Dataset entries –
=== Section Start ===
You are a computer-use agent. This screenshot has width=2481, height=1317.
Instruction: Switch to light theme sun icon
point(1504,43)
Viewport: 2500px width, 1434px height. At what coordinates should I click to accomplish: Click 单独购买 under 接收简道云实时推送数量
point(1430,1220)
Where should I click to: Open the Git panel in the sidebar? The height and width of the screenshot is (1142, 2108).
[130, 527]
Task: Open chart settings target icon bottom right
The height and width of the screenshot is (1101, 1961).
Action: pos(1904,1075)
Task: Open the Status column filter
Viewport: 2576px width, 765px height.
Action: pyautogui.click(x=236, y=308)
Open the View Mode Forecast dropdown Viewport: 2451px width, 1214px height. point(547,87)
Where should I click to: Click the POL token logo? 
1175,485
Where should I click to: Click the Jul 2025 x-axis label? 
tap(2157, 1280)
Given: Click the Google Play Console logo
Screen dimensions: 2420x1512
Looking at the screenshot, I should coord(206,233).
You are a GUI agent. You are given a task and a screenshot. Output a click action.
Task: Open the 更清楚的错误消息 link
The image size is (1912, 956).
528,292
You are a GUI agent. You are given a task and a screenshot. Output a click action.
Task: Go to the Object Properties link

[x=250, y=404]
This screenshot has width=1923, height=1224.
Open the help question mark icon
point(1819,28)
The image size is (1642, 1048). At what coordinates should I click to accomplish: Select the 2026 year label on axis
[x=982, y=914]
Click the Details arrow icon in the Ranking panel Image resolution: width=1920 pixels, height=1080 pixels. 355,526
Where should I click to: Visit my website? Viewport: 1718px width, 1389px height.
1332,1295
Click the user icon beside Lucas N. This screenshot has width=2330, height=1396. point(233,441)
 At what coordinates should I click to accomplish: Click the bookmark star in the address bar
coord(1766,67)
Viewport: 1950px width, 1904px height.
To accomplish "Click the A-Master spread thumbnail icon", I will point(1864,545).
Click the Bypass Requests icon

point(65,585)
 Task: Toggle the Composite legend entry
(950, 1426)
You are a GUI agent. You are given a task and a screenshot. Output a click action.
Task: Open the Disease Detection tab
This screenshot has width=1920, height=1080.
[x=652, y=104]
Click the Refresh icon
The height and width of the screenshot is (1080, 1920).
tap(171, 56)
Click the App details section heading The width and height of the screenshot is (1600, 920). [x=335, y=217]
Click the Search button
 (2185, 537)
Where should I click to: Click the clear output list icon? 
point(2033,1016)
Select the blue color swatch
=== Section End ===
PROBLEM DETAILS – An exact, complete copy of the data is the only acceptable answer.

SOLUTION TO THE EXERCISE –
You are a computer-use agent. This screenshot has width=2481, height=1317.
Instruction: Switch to light theme sun icon
point(1504,43)
Viewport: 2500px width, 1434px height. At what coordinates should I click to accomplish: Click 单独购买 under 接收简道云实时推送数量
point(1430,1220)
Where should I click to: Open the Git panel in the sidebar? The height and width of the screenshot is (1142, 2108).
[130, 527]
Task: Open chart settings target icon bottom right
The height and width of the screenshot is (1101, 1961).
Action: pos(1904,1075)
Task: Open the Status column filter
Viewport: 2576px width, 765px height.
Action: pyautogui.click(x=236, y=308)
Open the View Mode Forecast dropdown Viewport: 2451px width, 1214px height. point(547,87)
Where should I click to: Click the POL token logo? 
1175,485
Where should I click to: Click the Jul 2025 x-axis label? 
tap(2157, 1280)
Given: Click the Google Play Console logo
Screen dimensions: 2420x1512
Looking at the screenshot, I should coord(206,233).
You are a GUI agent. You are given a task and a screenshot. Output a click action.
Task: Open the 更清楚的错误消息 link
The image size is (1912, 956).
528,292
You are a GUI agent. You are given a task and a screenshot. Output a click action.
Task: Go to the Object Properties link

[x=250, y=404]
This screenshot has width=1923, height=1224.
Open the help question mark icon
point(1819,28)
The image size is (1642, 1048). At what coordinates should I click to accomplish: Select the 2026 year label on axis
[x=982, y=914]
Click the Details arrow icon in the Ranking panel Image resolution: width=1920 pixels, height=1080 pixels. 355,526
Where should I click to: Visit my website? Viewport: 1718px width, 1389px height.
1332,1295
Click the user icon beside Lucas N. This screenshot has width=2330, height=1396. point(233,441)
 At what coordinates should I click to accomplish: Click the bookmark star in the address bar
coord(1766,67)
Viewport: 1950px width, 1904px height.
To accomplish "Click the A-Master spread thumbnail icon", I will point(1864,545).
Click the Bypass Requests icon

point(65,585)
 Task: Toggle the Composite legend entry
(950, 1426)
You are a GUI agent. You are given a task and a screenshot. Output a click action.
Task: Open the Disease Detection tab
This screenshot has width=1920, height=1080.
[x=652, y=104]
Click the Refresh icon
The height and width of the screenshot is (1080, 1920).
tap(171, 56)
Click the App details section heading The width and height of the screenshot is (1600, 920). [x=335, y=217]
Click the Search button
 (2185, 537)
Where should I click to: Click the clear output list icon? 
point(2033,1016)
Select the blue color swatch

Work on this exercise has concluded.